--- START ---

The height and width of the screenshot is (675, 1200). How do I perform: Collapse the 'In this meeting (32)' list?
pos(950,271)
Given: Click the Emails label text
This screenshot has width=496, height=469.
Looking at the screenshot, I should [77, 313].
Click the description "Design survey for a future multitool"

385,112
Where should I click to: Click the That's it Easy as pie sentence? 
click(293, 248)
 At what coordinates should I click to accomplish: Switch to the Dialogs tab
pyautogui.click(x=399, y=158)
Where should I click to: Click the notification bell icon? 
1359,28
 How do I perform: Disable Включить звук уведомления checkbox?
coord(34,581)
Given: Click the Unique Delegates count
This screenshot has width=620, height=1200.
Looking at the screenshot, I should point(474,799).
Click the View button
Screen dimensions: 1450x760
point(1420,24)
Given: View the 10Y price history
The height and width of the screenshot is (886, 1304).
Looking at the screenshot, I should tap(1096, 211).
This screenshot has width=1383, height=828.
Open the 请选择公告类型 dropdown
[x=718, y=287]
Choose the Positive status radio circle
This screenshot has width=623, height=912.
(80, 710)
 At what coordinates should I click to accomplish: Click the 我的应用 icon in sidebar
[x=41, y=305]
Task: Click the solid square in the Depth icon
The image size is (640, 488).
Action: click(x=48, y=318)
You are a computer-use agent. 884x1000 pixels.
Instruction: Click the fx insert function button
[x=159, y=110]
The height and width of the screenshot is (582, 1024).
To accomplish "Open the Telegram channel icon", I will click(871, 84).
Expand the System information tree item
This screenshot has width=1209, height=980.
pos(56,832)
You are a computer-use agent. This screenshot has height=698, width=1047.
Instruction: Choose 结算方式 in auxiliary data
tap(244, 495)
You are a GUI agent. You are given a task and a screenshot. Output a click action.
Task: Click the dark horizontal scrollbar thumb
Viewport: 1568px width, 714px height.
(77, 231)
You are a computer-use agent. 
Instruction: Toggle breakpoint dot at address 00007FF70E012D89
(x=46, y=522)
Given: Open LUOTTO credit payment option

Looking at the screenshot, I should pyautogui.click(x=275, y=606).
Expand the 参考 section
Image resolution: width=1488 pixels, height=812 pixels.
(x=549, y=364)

--- END ---

- Task details -
Where a line of the data holds "agent", show that line.

- Output -
You are a computer-use agent. 884x1000 pixels.
You are a computer-use agent. This screenshot has height=698, width=1047.
You are a GUI agent. You are given a task and a screenshot. Output a click action.
You are a computer-use agent. 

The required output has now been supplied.